** START Provided text **
Friday 7 April 2023

Thoughts on... Belle (2021) - Spoilers!

 

I’m fascinated by Belle.

I was predisposed to like it, having enjoyed other films by Mamoru Hosoda, and sat through Belle jointly in awe and despair at what it was doing. It is relentlessly frenetic, telling a dual tale of online and offline lives that tries to encompass celebrity culture, privacy, anonymity, grief, depression, self-realisation, policing, child abuse and teenage romance. That list alone should tell you that Belle is highly ambitious and aiming for a broad emotional and intellectual range. Sadly, not only does it fail to hit the notes it wants to, but most are dissonant with each other.


I should jump in here with some positives: I like, for the most part, how the story is visualised. There’s a strong aesthetic identity to both digital and analogue worlds. 


The online world of U is primarily cel-shaded 3D CGI that is more intensely colourful and graphic than the offline world, but sympathetic to it in terms of character design and by limiting its frame rate. The low(ish) frame rate along with the sense of fluidity that would otherwise be offered by the digital animation offers a feeling of hyper-reality that works perfectly for how this digital space is pitched in the story. The digital world can make use of free-roaming cameras and extreme virtual lenses to offer both a freer and less real sense of space than in the analogue world.
** END Provided text **
◆ Job ◆
Duplicate the passage of the Belle review that opens with "I was predisposed" and closes with "with each other.". The listing after the Belle review is not needed.
** START Provided material **
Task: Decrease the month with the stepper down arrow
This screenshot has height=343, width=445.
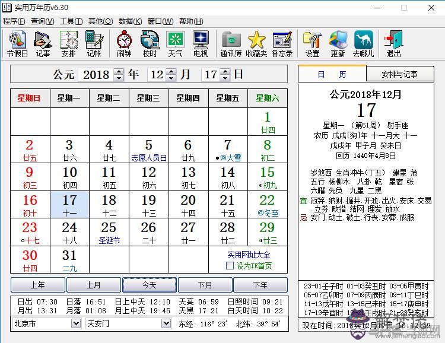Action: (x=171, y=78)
** END Provided material **
◆ Completed task ◆
I was predisposed to like it, having enjoyed other films by Mamoru Hosoda, and sat through Belle jointly in awe and despair at what it was doing. It is relentlessly frenetic, telling a dual tale of online and offline lives that tries to encompass celebrity culture, privacy, anonymity, grief, depression, self-realisation, policing, child abuse and teenage romance. That list alone should tell you that Belle is highly ambitious and aiming for a broad emotional and intellectual range. Sadly, not only does it fail to hit the notes it wants to, but most are dissonant with each other.